September 18

What was advertised in a revolutionary American newspaper 250 years ago today?

Boston-Gazette (September 18, 1775).

“AN Assortment of Homespun Manufacture.”

It was a short advertisement, just four lines in the September 18, 1775, edition of the Boston-Gazette, but it spoke volumes about the times in which the advertiser placed it and colonizers read it.  “AN Assortment of Homespun Manufacture, suitable for the season,” the notice announced, “to be sold Cheap.  Inquire of OLIVER MONROE, Taylor, near the Bridge in Watertown.”  Even before the battles at Lexington and Concord marked a new chapter in the imperial crisis, homespun cloth became a symbol of resistance to British abuses, especially duties on imported goods imposed by Parliament.  Over the past decade, colonizers had participated in a series of boycotts, first to protest the Stamp Act in 1765, then in response to the Townshend Acts in the late 1760s, and again when they learned of the Coercive Acts in 1774.  Each time, consumers opted for homespun cloth produced in the colonies as an alternative to textiles imported from England.
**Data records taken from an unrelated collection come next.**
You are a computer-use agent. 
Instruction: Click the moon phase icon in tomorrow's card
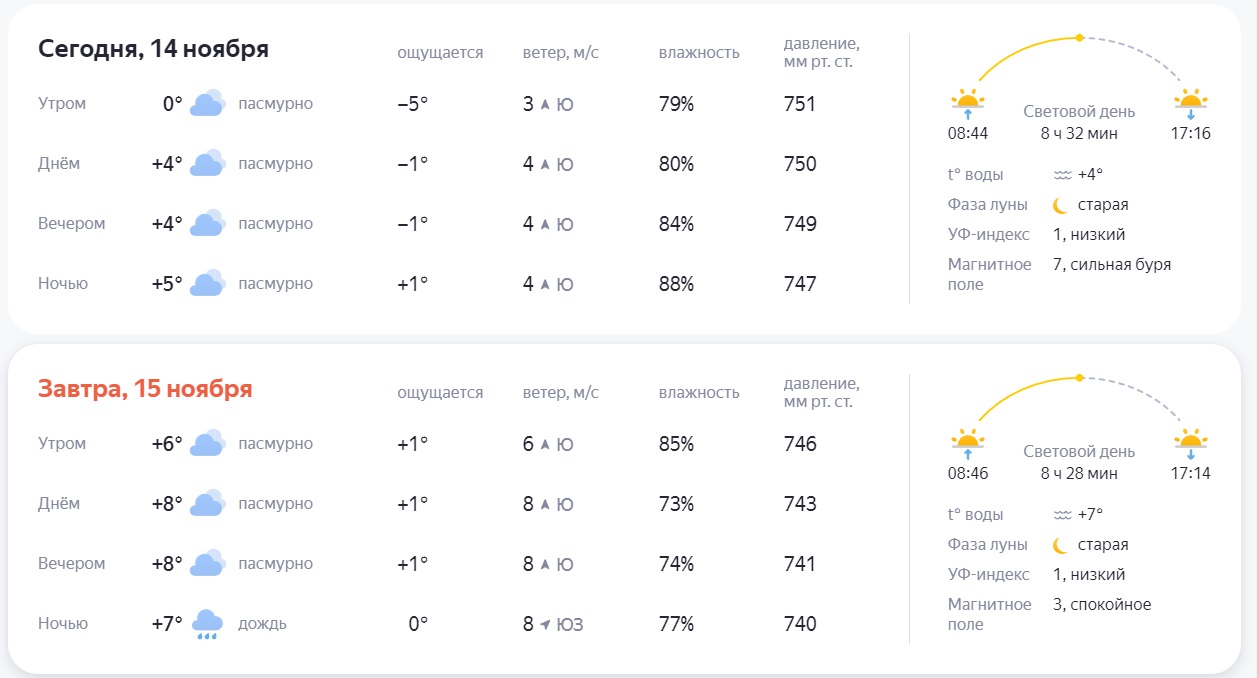pos(1060,545)
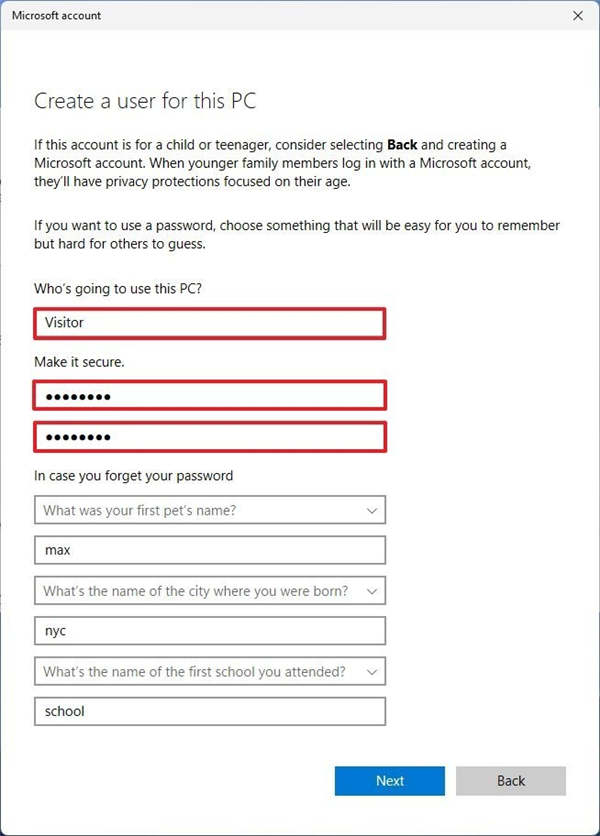Click chevron arrow on birth city question
The width and height of the screenshot is (600, 836).
click(372, 591)
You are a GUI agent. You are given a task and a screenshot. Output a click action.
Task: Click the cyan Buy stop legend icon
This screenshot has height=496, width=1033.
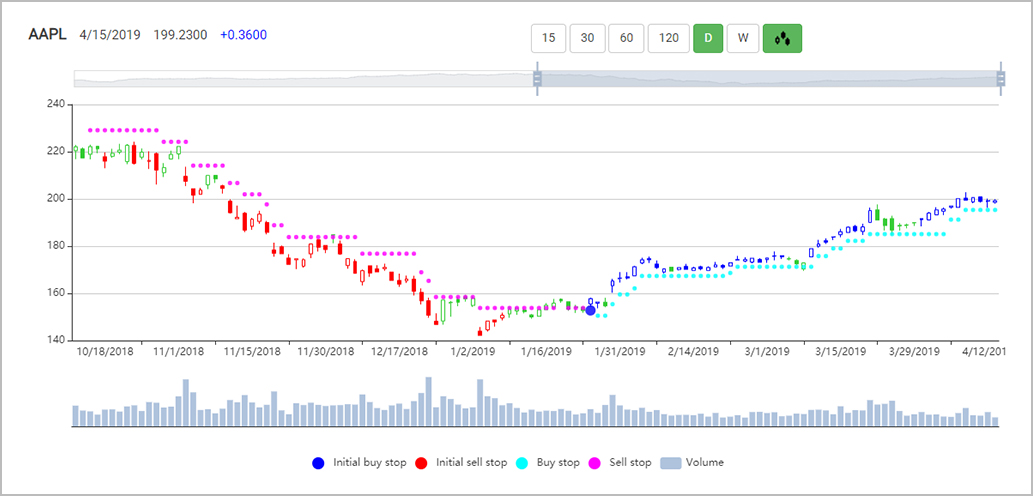[x=522, y=463]
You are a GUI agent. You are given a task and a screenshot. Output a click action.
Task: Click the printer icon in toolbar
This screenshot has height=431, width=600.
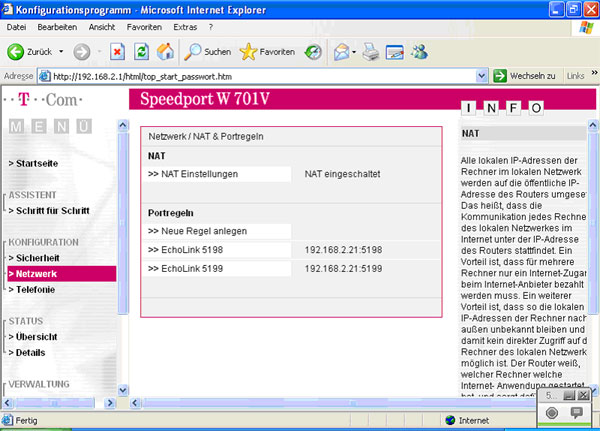(370, 51)
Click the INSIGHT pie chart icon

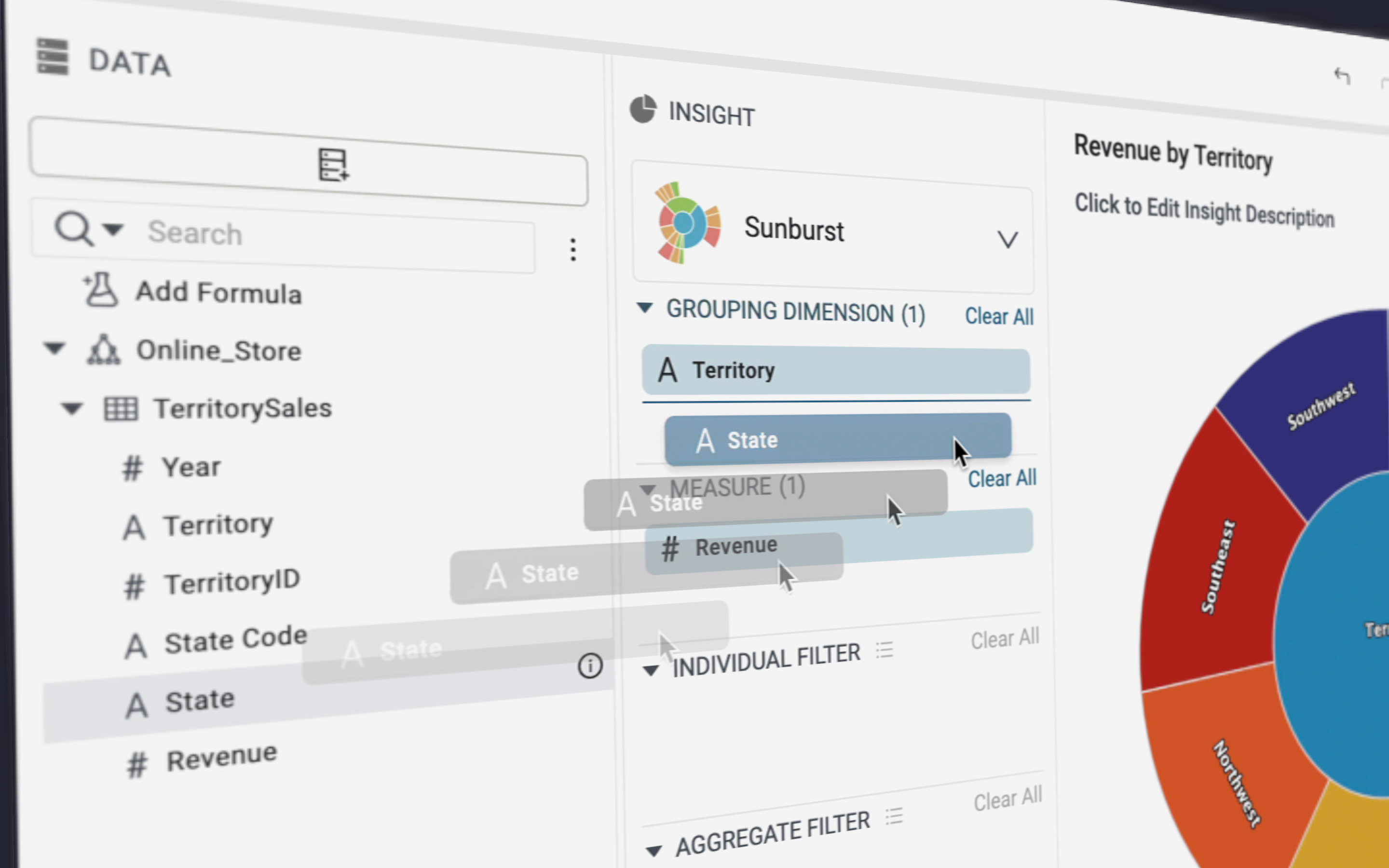[645, 113]
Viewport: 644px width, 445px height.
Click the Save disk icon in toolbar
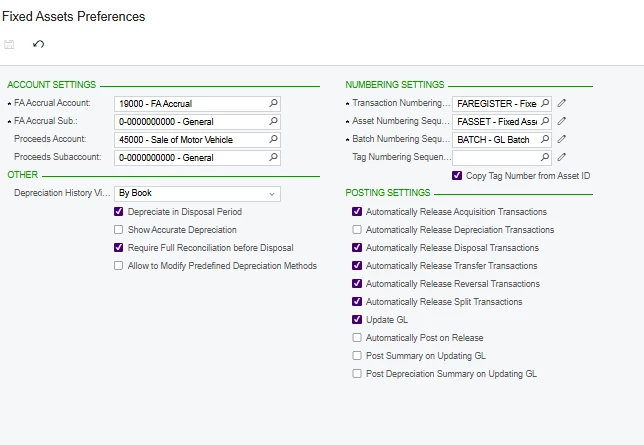[9, 44]
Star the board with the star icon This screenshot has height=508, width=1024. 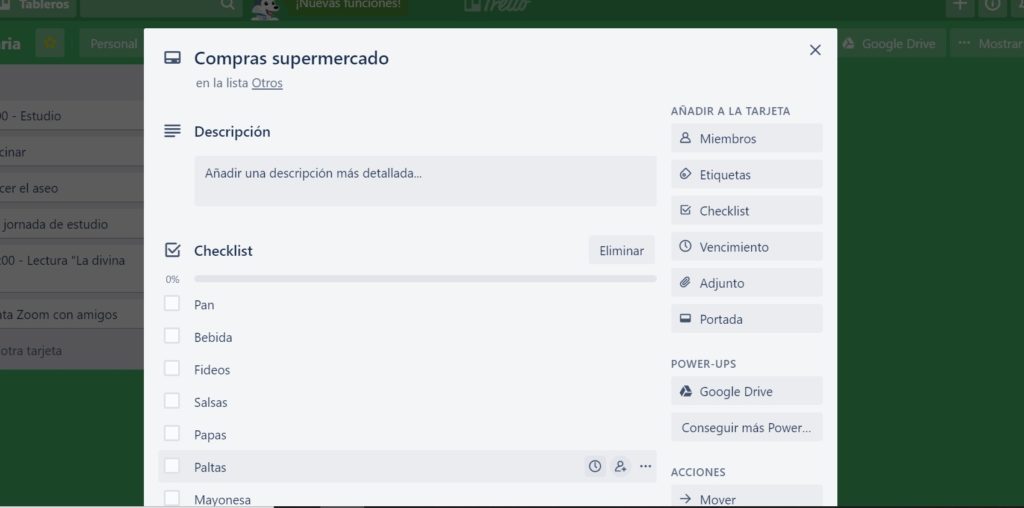point(50,43)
At the time that Monroe ran his advertisement, the Continental Association remained in place.  It had gone nine months earlier.  In addition to prohibiting merchants and shopkeepers from selling goods received after December 1, 1774, it called on colonizers to “promote Agriculture, Arts, and the Manufactures of this Country.”  That included purchasing homespun rather than the “Fine assortment” of imported textiles, ranging from corduroys to striped hollands to cambrics, listed in a longer advertisement that appeared in the same column as Monroe’s short notice.  Monroe did not need to invest much effort in marketing his “Homespun Manufacture” because the times spoke for themselves.  Prospective customers already recognized the political significance of the choices they made in the marketplace.  That they read his advertisement in the Boston-Gazette, now published in Watertown as the siege of Boston continued, only underscored the importance of practicing politics when they went shopping.